How does it work?
Just like the Dead Sea, the Epsom salt solution used in floatation therapy is around 3% denser than fresh or chlorinated water. This extra density allows it to support more weight at lower volumes, meaning that the typical ten inches of water used in floatation rooms, tanks or pods can easily support your bodyweight. That means no effort needed on your part – bliss!
Whether you’re in a specially designed room or a pod will depend on the centre, but floatation involves a degree of isolation to remove you from distractions and stress triggers. Pods often look a bit like over-sized shallow baths, and have a lid that can be left open if you’re not a lover of confined spaces, or closed if isolation is desired. Floatation rooms are typically more accessible for less mobile visitors; you enter through a standard door and a section of sunken floor space is devoted to floatation.
You can customise your experience with adjustable lighting, and some centres offer to play soothing music during treatments. The water is kept close to skin temperature, so it gradually becomes hard to tell which areas of the body are in contact with the water. The experience has even been described by some as feeling like you’re suspended in mid air.
A typical session lasts about an hour and you will usually shower beforehand to remove any products and oil on your hair and skin. Showering afterwards is a must, as although Epsom salts are gentle on the skin, the highly concentrated minerals are likely to leave a residue and may mark clothing. Be careful about covering any cuts and grazes too, as salty water stings upon contact with broken skin – ouch! You may want to avoid shaving on float days to help prevent this, and some centres provide sachets of petroleum jelly for you to slather on, creating a barrier between the water and any sensitive areas.

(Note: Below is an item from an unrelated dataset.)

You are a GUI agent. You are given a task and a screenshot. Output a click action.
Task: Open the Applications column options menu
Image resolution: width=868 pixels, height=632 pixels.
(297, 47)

If the centre has several pods in one room, you’ll be required to sport swimwear. In others, due to the private nature of the floatation experience, you can choose to go au naturel. The sterile salt water is filtered and treated with mild chemicals in between each float, so everything is very hygienic. There’s no danger of looking like a prune after your treatment either, as the wrinkles caused by soaking in a bubble bath are a result of the skin’s surface being robbed of salt – and there’ll be plenty of that around.
Is it for me?
Many people worry that if they are claustrophobic, they won’t enjoy floatation. In fact, pods and treatments rooms are spacious and the environment is so controllable that you are unlikely to feel trapped. However, a call button is installed in all rooms and tanks just in case it becomes a bit too much.

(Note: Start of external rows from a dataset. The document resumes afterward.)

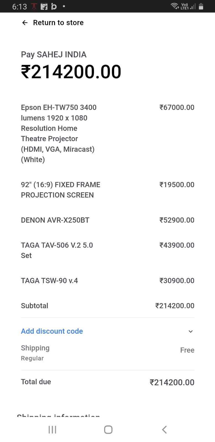
Task: Tap the battery icon in status bar
Action: pos(201,6)
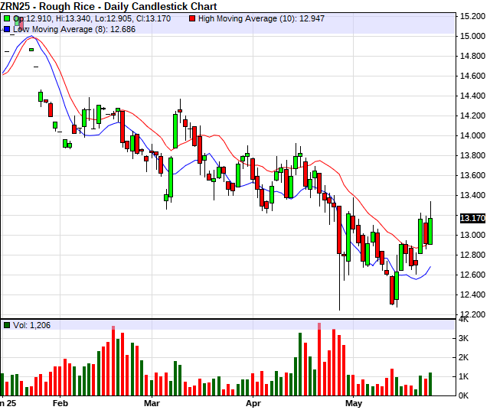Select the Feb label on the date axis

[x=60, y=402]
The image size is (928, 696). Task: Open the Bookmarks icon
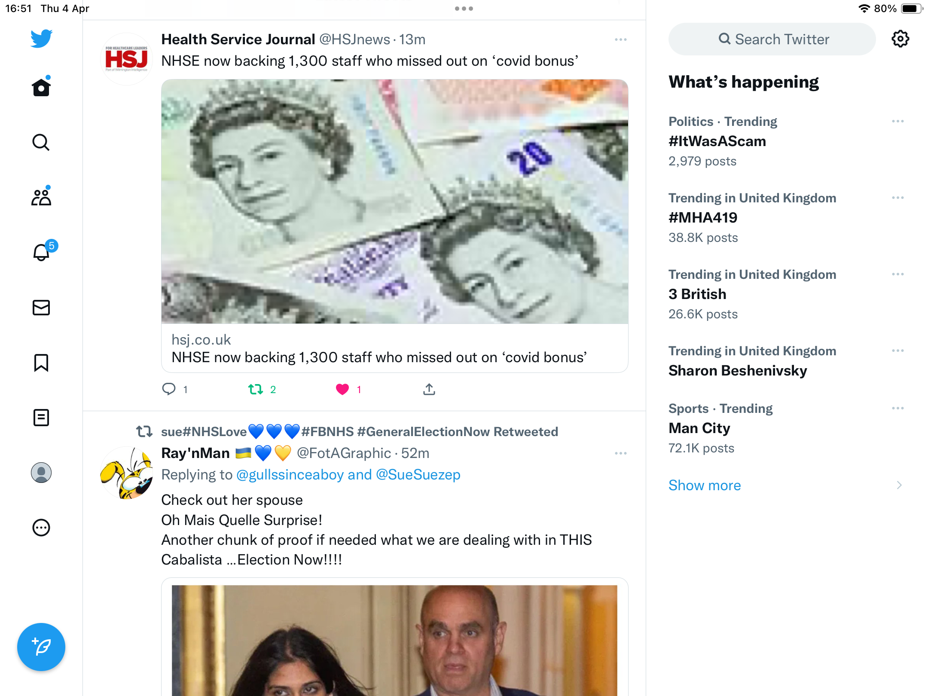pyautogui.click(x=41, y=362)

You don’t need to be able to swim, as anyone will float regardless of size and as it’s virtually impossible to touch the bottom whilst lying back, there is no danger of drowning. In fact, some visitors find they become so relaxed that they fall asleep during their float. There’s no age limit and floatation is safe for pregnant women who want to take the weight off their feet, although it’s recommended that floating be avoided during the first trimester.
Research has shown that floating reduces blood pressure, heart rate and can lower levels of stress chemicals in the body. In the last twenty years, floating has been adopted as a treatment for anxiety and jet lag, and supporters claim the temporary sensory deprivation improves concentration, creativity and learning ability.

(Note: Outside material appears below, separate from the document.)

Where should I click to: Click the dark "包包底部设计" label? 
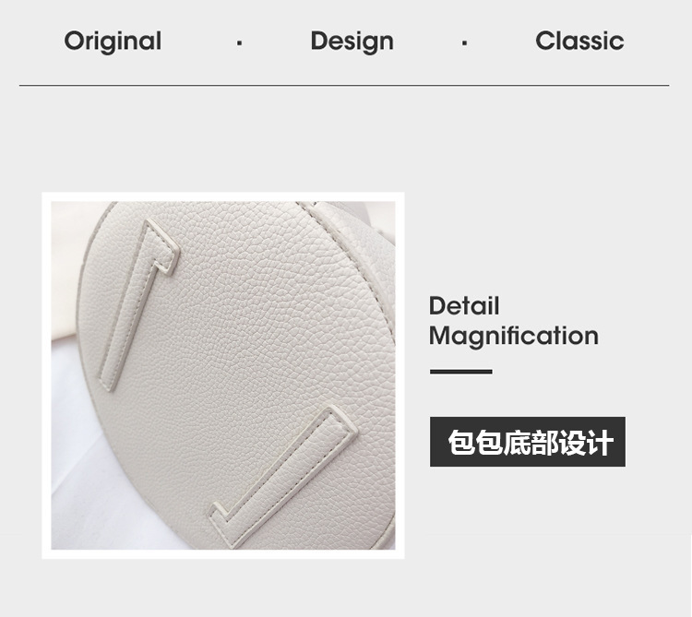[x=528, y=442]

Sportsmen and women also use floatation as part of their training or to help speed up recovery from injuries. The Australian Institute of Sports actually regards the use of floatation tanks as integral to their athletes’ training regime. Physiologically, floatation removes pressure from joints, which may enable the body to focus on healing and improve blood flow to areas with poor circulation.
Good to know
The floatation tank was developed in 1950 by American neurophysiologist Professor Dr John C. Lilly. Lilly developed the tank whilst investigating of the origins of conscious activity within the brain and began using it to test whether the brain needed outside stimuli (light, sound and other sensory experiences) to keep its conscious states active.